MUNSTER | Peoples Bank's new chief operating officer was standing atop a peak in the Carpathian Mountains above the village in Poland where his great-grandfather was raised when it all clicked.
Benjamin Bochnowski, the newly appointed COO and executive vice president of the 103-year-old family-run bank, looked out over cottages and wooden barns amid the wheat fields. He could see the origin of the Munster-based bank's founder and his place in the family history.
He could picture how his great-grandfather John Bochnowski made his way to Germany, crossed the ocean, came to East Chicago as a teenager with $13 in his pocket and went to work in a foundry that repaired locomotives before starting Peoples Bank.
John Bochnowski worked his way up to foreman and later to owning a dance hall and saloon. He was the only saloon-keeper in the neighborhood with a safe, and ended up taking deposits. Current chief executive officer David Bochnowski can remember his grandfather working late into the evening at his rolltop desk while wearing a visor and sleeve garters.
Over the last century, the financial institution he founded has grown into a $697 million community bank that had record revenue last year. Peoples Bank – founded in East Chicago in 1910 – now has a dozen locations across Northwest Indiana, including a corporate office in Munster.
Since 1981, David Bochnowski has served as CEO of Peoples Bank, which was run by his father, Ben Bochnowski, and his grandfather, John Bochnowski. He is also chairman of the bank and CEO and chairman of holding company Northwest Indiana Bancorp.
Now his oldest son is assuming greater responsibility at the bank as part of a planned succession process. Benjamin Bochnowski oversees the day-to-day operations in his new role, and will become the fourth-generation Bochnowski to lead Peoples Bank whenever his father decides to retire.
Family, community bonds
Only 3 percent of family-run businesses ever make it to the fourth generation, according to the Family Business Institute.
"The important thing for community banks is the presence of a family member that wants to continue to be in the business, so the bank isn't sold," David Bochnowski said. "That's just the history of how it goes. We're very fortunate that Ben has shown a real fire in the belly to make this bank continue to work on behalf of the community."
Peoples Bank has extended billions of dollars worth of credit to the community over the years, getting people in homes and helping put them to work at small businesses. Relationships with local merchants stretch back generations.
Around the late 1950s or early 1960s, a simpler time when the banking industry was less heavily regulated, second-generation CEO Ben Bochnowski bumped into a small business owner who told him he needed a $5,000 loan to buy inventory at a good price.

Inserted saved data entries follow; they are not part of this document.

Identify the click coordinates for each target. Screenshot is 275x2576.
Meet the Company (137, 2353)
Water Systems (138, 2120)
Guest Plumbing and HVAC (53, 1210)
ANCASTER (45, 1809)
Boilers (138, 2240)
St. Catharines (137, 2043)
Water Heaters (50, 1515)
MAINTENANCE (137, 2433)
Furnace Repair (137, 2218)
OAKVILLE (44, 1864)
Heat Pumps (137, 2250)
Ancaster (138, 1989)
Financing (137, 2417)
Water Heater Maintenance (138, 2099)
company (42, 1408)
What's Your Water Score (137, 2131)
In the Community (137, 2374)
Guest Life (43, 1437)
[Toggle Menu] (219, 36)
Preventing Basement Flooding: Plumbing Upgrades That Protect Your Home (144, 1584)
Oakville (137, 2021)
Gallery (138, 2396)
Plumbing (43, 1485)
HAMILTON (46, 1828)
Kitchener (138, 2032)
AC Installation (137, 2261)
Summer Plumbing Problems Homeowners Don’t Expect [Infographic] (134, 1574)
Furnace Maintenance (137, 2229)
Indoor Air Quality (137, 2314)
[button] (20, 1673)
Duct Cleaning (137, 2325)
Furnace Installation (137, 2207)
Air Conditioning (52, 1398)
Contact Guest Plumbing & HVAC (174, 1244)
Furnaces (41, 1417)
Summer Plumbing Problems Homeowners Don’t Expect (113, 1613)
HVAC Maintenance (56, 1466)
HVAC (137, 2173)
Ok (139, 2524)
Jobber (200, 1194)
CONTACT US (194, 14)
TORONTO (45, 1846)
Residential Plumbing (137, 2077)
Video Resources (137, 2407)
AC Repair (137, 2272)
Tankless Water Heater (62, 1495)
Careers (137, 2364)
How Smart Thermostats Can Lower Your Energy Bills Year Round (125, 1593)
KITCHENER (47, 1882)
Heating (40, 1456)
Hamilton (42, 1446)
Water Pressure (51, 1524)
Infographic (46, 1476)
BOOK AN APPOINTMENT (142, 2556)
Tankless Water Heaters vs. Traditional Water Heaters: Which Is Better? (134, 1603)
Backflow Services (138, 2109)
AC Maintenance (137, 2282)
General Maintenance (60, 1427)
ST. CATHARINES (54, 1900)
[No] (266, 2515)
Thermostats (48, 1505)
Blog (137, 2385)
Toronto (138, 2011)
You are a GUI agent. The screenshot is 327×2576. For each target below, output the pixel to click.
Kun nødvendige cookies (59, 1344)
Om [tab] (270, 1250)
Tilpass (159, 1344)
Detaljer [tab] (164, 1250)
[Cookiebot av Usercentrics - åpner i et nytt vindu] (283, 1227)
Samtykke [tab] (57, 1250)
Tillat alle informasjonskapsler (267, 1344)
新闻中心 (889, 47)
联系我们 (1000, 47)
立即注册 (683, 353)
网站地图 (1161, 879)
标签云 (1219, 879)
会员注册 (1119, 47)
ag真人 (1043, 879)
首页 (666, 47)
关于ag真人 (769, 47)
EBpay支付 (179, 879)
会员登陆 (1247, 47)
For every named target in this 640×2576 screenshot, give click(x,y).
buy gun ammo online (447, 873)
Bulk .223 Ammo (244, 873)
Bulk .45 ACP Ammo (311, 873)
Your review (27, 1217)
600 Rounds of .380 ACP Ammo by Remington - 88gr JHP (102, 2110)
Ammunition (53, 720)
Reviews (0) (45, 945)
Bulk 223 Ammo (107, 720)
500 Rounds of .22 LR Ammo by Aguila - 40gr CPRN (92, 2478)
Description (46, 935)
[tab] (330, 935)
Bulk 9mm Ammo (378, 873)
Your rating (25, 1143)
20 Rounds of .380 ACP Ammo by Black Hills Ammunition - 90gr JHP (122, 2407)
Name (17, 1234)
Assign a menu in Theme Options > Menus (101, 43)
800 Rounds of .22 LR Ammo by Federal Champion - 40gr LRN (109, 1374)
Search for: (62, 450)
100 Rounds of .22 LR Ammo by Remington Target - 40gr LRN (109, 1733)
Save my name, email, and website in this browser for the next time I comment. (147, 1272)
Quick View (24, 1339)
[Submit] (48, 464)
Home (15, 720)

Ben had worked with him before and trusted the business owner enough to drop off the money later that Friday night, telling him he could come in Monday morning to fill out the paperwork.
"It would be illegal today, but he knew the customer had a solid character and a history of performance," David Bochnowski said. "They both knew each other, so who was going to cheat who?"
Community banks matter in an age of consolidations and mergers in the financial industry because they know their customers and know how to best help them meet their financial goals, he said. Community bankers see the people they do business with in church pews, grocery aisles and football field bleachers.
David Bochnowski has gotten called at home when an ATM is out of order.
His oldest son, Benjamin Bochnowski, spent much of his childhood at the bank. After school, he walked from Munster High School to the corporate office, where he did his homework in the boardroom. He went on to earn a degree from the University of Michigan, a masters degree from the internationally renowned ESADE Business School in Barcelona, Spain, and a leadership certificate from the Wharton School at the University of Pennsylvania.
He has had bank-wide responsibility in project management, strategic planning, enterprise risk management and credit quality since joining Peoples Bank in 2010. He is also surrounded by senior managers who collectively have more than 200 years of banking experience.
Benjamin Bochnowski said he is ready for challenges, such as changing consumer preferences and keeping Peoples Bank's mobile banking ahead of the technological curve.
At this point, there is no timeline for the transition.
Benjamin Bochnowski better understands the role he will be called on to fill, after seeking out his family heritage during a 2008 trip to the rural Polish village his great-grandfather hailed from.
"I wanted to understand where the family and bank had come from," he said. "I have to imagine it looked pretty similar to the way it looked in the 1890s with cows wandering the streets and wood barns."
The village – which is at the foot of the Carpathians – is so remote that he had to pay a man to borrow his car and find his way around unmarked roads to get there. Brzyska, in Jaslo County, has little more than a general store, but Benjamin Bochnowski managed to track down the church where his great-grandfather was baptized, as well as a family plot in the cemetery.
"I could see what he went through, and my place in the history," he said. "It's really the history of the immigrant in Northwest Indiana, and in America. You have this recent mythology of start-ups in garages, but immigrants before the early 1900s truly started with nothing and created all sorts of stuff after coming here for a better life."